### HOW TO COMPLETE THIS TASK
Leave out the pictures, and reproduce exactly the lines from the line containing "Where should I click to: Select" through the final line of the entries.

### DATASET EXTRACT
[Start of section]

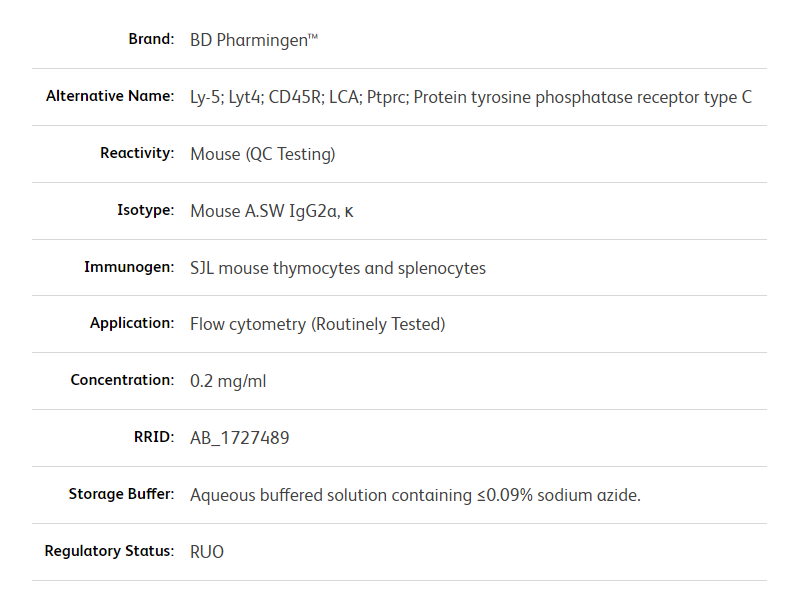Click the Flow cytometry (Routinely Tested) value
The width and height of the screenshot is (796, 589).
click(x=317, y=324)
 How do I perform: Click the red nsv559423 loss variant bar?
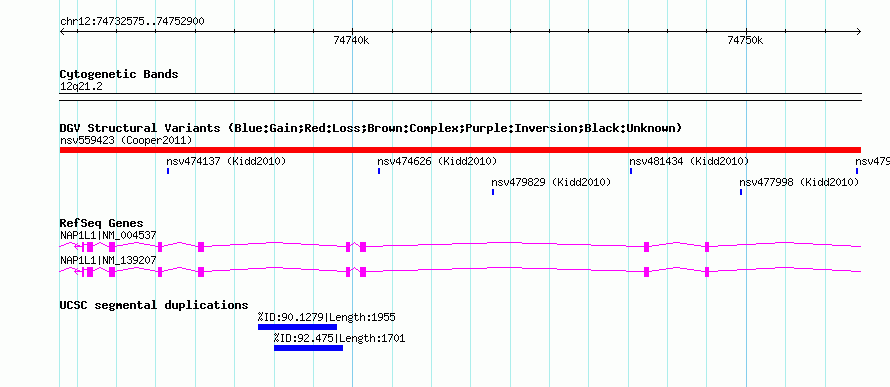(x=460, y=150)
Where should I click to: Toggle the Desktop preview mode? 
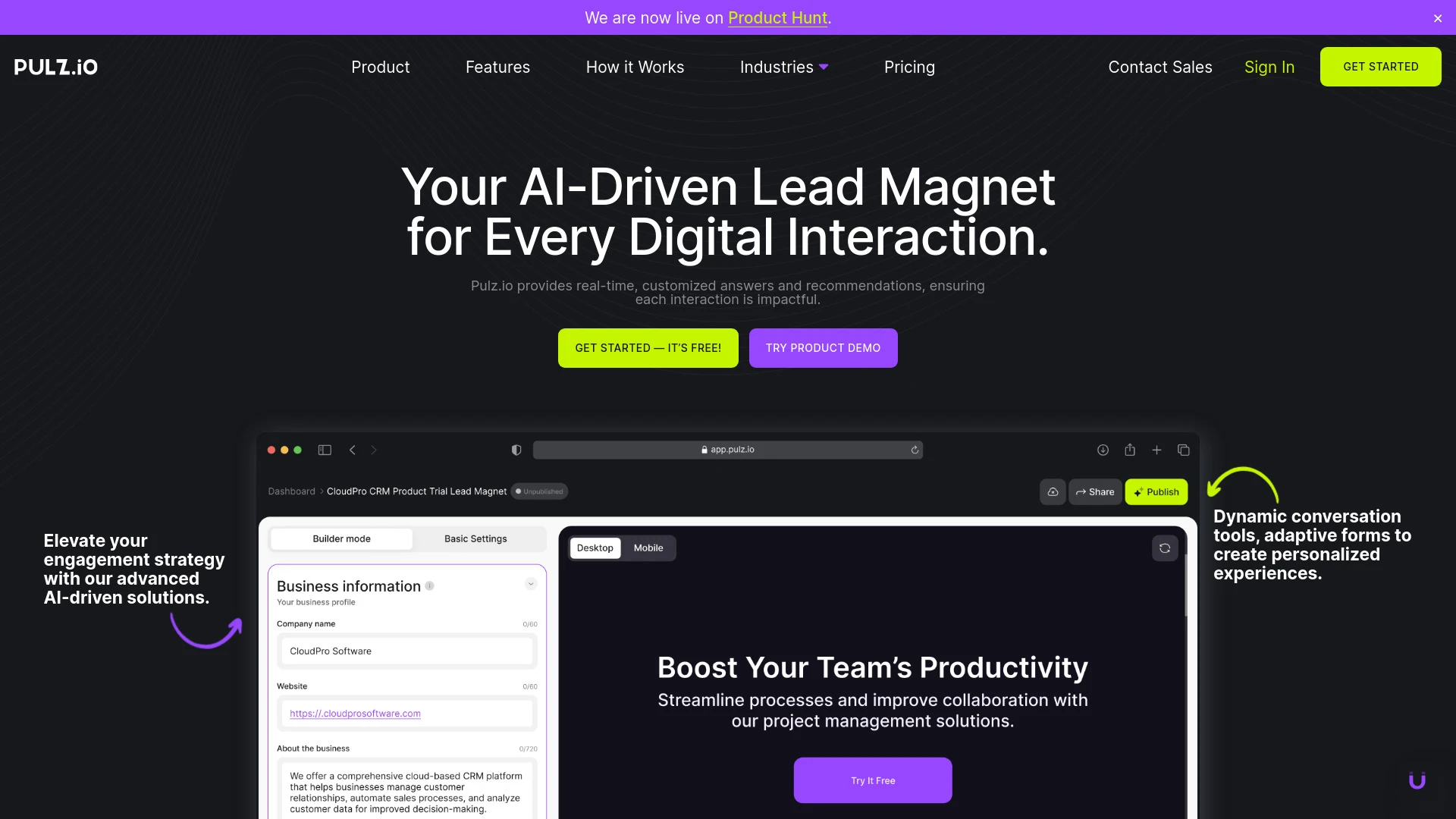pyautogui.click(x=595, y=547)
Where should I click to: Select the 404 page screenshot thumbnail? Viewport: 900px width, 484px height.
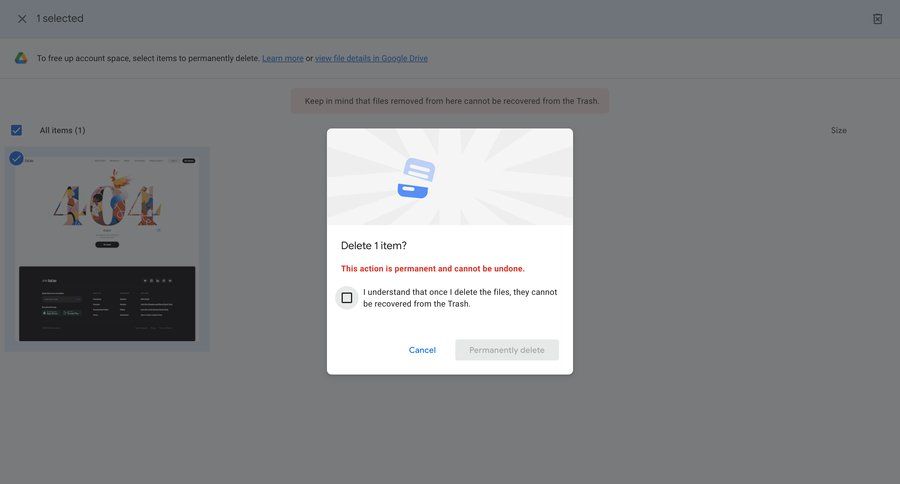107,250
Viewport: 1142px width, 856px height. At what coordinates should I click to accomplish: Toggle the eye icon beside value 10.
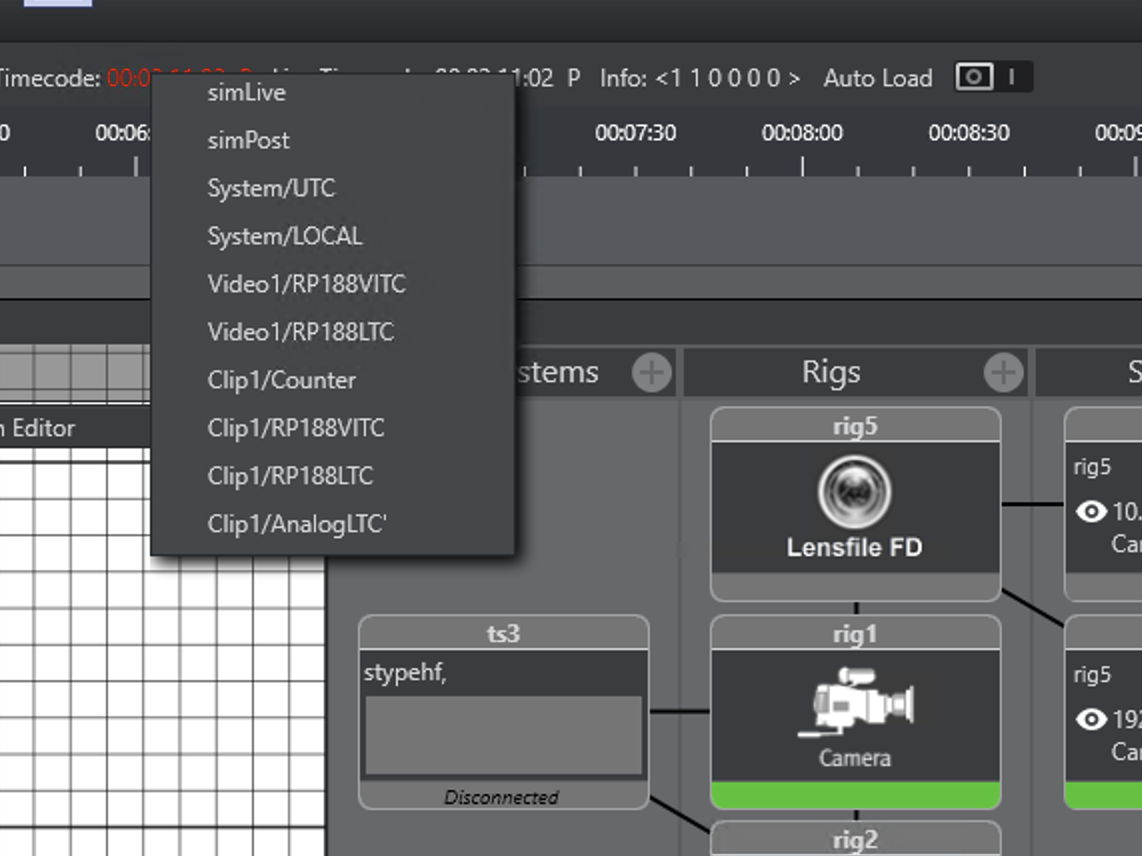coord(1091,512)
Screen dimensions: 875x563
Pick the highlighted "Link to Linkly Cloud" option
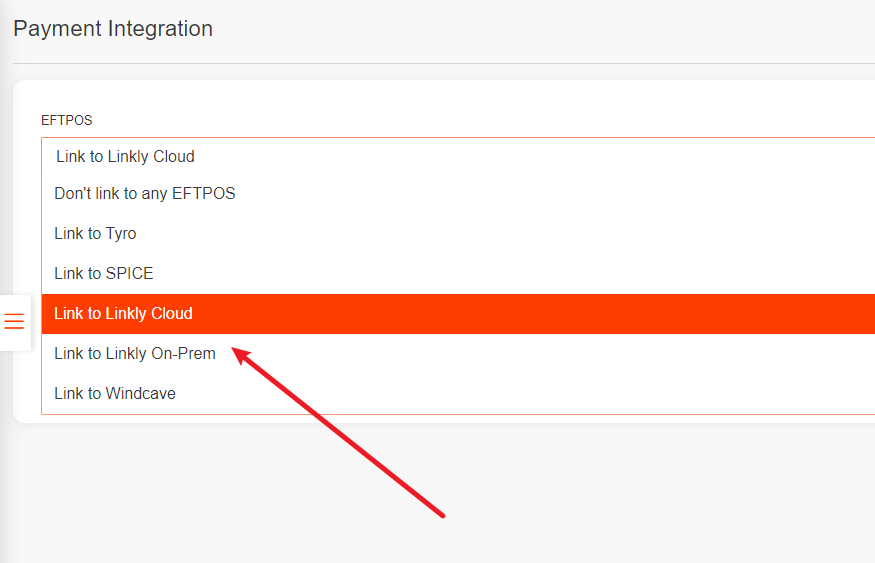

[End of section]

### REPLY
Where should I click to: Select the 404 page screenshot thumbnail? Viewport: 900px width, 484px height.
107,250
Viewport: 1142px width, 856px height. At what coordinates should I click to accomplish: Toggle the eye icon beside value 10.
coord(1091,512)
Screen dimensions: 875x563
Pick the highlighted "Link to Linkly Cloud" option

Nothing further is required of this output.